Tour de force
As we queued in the Dalston drizzle outside Cafe Oto for last night’s sold-out show by the Tyshawn Sorey Trio, I don’t suppose many of us realised quite the extent to which we were about to enter a better world.
Outside: the return of territorial conquest as a mode of historical change, the revived persecution of minorities, the increasing contrast between private affluence and public squalor, the plight of bankrupt councils trying not to close libraries and other basic services, the destruction of humanities courses in universities, the malign manipulation of such digital-era innovations as AI and cryptocurrency, the exaltation of spite, revenge and mistrust in public life, and the general deprecation of the public good. Inside: playing non-stop, without a break, for two and a quarter hours, Sorey and his colleagues, the bassist Harish Raghavan and the pianist Aaron Diehl, reminding us of what human beings can do, at their very best.
There was too much to describe. This is a group that thinks in long durations, in slow development, in whispers as well as roars. Its three albums (the first two of which had Matt Brewer on bass) fully demonstrated those priorities. In person, however, the effect is more than redoubled, thanks to the brilliance with which they manage the flow and its sometimes radical transitions through nothing more than eye-contact cues, twice managing gradual and beautifully calibrated accelerations that transported the crowd as well as the musicians.
Each player is a virtuoso, a product of intense learning and dedication as well as innate talent. But the machine they build, as with any great group, is superior to the sum of its constituent parts. There were elements of blues and gospel in some of the vast, surging climaxes that drew shouts from the audience, and of ballads and different shades of blues in the passages that flirted with silence. Sorey’s rattling Latin rhythms bounced off the walls; his gossamer shuffle barely disturbed the air. Diehl’s dizzyingly fast upper-register filigree phrases spun with a centripetal force. Raghavan’s assertive agility was balanced by deep thoughtfulness.

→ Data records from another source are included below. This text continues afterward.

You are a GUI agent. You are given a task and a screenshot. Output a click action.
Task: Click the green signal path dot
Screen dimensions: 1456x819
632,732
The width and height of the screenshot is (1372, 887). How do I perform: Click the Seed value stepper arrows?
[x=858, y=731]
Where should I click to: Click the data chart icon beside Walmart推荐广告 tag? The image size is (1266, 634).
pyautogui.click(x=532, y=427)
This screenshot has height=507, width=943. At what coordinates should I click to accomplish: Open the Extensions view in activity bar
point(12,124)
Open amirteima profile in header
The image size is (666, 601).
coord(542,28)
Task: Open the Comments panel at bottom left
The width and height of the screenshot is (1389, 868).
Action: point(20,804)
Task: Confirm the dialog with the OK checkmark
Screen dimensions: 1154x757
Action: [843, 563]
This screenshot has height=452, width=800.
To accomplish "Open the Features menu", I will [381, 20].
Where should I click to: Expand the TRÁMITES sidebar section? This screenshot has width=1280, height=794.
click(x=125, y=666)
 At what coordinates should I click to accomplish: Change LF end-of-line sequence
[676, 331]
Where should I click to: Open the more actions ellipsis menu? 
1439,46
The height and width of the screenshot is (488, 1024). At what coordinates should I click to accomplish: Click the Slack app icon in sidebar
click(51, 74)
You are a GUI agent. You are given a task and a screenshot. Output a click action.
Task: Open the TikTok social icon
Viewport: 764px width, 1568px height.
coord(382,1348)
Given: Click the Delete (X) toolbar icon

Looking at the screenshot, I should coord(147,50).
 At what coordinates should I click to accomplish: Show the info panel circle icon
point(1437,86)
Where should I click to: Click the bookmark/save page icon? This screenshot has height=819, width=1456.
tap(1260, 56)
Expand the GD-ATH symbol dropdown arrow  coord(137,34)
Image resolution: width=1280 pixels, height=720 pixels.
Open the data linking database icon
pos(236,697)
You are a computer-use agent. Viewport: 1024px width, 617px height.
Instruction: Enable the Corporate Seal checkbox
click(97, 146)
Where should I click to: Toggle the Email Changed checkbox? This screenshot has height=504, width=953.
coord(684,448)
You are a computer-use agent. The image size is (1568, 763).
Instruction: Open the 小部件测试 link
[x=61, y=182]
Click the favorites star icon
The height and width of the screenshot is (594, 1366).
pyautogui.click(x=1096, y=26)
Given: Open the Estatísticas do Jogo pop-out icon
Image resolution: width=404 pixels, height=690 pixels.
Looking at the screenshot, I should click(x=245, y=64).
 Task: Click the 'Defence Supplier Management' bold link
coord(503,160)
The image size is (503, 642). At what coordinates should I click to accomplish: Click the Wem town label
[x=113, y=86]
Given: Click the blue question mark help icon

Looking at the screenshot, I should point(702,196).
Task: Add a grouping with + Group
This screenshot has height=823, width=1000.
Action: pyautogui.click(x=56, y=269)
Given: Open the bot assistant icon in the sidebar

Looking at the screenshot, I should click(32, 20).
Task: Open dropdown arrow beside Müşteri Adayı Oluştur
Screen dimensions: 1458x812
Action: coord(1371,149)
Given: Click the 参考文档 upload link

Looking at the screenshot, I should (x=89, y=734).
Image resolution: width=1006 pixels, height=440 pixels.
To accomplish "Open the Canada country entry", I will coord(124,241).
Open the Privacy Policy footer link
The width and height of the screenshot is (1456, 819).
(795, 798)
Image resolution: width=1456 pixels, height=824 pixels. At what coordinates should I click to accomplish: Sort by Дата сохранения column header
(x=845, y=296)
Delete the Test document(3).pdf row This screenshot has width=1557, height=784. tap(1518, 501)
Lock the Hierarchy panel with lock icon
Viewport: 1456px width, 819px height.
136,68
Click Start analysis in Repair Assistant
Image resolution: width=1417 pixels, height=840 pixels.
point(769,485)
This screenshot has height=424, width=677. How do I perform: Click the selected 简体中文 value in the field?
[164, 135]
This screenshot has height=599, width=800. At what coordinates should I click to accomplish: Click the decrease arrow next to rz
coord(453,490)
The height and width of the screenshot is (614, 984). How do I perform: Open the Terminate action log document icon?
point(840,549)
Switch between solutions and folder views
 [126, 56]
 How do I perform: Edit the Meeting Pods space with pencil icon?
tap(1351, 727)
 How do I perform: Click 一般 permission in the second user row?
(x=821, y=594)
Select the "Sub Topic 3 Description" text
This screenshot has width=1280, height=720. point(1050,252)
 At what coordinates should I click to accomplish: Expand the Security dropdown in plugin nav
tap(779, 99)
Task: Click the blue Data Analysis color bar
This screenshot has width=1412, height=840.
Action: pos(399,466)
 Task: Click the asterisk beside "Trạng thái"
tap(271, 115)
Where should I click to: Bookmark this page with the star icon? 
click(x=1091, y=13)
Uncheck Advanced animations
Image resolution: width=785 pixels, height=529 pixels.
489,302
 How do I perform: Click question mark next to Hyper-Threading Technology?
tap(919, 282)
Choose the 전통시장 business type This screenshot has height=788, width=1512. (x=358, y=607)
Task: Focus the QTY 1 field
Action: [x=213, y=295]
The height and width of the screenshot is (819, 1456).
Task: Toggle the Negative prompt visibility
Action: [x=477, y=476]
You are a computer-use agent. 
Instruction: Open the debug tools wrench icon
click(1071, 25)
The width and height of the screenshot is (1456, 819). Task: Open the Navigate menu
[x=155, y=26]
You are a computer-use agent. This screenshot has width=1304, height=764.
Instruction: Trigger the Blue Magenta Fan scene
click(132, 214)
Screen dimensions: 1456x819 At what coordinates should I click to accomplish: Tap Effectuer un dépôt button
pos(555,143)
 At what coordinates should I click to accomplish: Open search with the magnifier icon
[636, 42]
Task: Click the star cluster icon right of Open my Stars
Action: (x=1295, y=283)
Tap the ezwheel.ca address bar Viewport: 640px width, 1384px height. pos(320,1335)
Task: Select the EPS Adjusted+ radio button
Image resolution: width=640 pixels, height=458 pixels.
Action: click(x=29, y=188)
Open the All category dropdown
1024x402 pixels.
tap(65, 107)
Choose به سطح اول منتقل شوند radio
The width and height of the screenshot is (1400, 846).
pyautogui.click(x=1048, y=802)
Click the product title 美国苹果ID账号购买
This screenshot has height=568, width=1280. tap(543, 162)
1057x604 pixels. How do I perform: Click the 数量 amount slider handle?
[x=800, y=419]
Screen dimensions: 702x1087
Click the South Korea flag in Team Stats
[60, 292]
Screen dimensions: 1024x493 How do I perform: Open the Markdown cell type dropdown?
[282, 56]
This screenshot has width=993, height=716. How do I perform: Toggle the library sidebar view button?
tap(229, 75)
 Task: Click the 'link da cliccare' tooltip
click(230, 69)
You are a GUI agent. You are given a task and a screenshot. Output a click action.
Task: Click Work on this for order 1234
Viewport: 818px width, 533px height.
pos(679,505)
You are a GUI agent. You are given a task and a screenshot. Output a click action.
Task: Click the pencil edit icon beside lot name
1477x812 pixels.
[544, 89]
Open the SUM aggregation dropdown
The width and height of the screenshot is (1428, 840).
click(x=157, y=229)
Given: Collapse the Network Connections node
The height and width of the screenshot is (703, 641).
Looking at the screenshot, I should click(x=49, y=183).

Their repertoire avoids original material in favour of extended explorations and dissections of generally lesser known pieces by significant jazz composers: Ahmad Jamal, Duke Ellington, Muhal Richard Abrams, Wayne Shorter, Horace Silver, Brad Mehldau, McCoy Tyner, Harold Mabern. Since the chosen themes are not the obvious ones, and are not identified in performance, the audience listens with fresh ears, unaffected by the comfort of familiarity, open to everything they do.
“See you on the other side,” Sorey had said before the start of the journey. After an hour or so, during a quiet passage, he asked: “Y’all still with us?” Not only were we still with them, both then and at the reluctant end of the performance, but many of us were probably still with them on the journey home and on the morning after, and will be with them for some time to come. An unforgettable night.
* The Tyshawn Sorey Trio’s three albums — Mesmerism, Continuing and The Susceptible Now — are on Pi Recordings, available at tyshawn-sorey@bandcamp.com
** In the original version of this I had a moment of brain fade and wrote “public affluence and private squalor”. Now corrected.